A Pipeline for Optimizing F1-Measure in Multi-label Text Classification

Bingyu Wang, Cheng Li, Virgil Pavlu, and Javed Aslam.

2018 17th IEEE International Conference on Machine Learning and Applications (ICMLA)

Downloads

[Paper] [BibTex]

Abstract

Multi-label text classification is the machine learning task wherein each document is tagged with multiple labels, and this task is uniquely challenging due to high dimensional features and correlated labels. Such text classifiers need to be regularized to prevent severe over-fitting in the high dimensional space, and they also need to take into account label dependencies in order to make accurate predictions under uncertainty.
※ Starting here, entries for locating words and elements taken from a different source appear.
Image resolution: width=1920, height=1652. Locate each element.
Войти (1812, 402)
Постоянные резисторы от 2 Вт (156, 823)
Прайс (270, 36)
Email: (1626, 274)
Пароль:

Many classic multi-label learning algorithms focus on incorporating label dependencies in the model training phase and optimize for the strict set-accuracy measure. We propose a new pipeline which takes such algorithms and improves their F1-performance with careful training regularization and a new prediction strategy based on support inference, calibration and GFM, to the point that classic multi-label models are able to outperform recent sophisticated methods (PDsparse, SPEN) and models (LSF, CFT, CLEMS) designed specifically to be multi-label F-optimal. Beyond performance and practical contributions, we further demonstrate that support inference acts as a strong regularizer on the label prediction structure.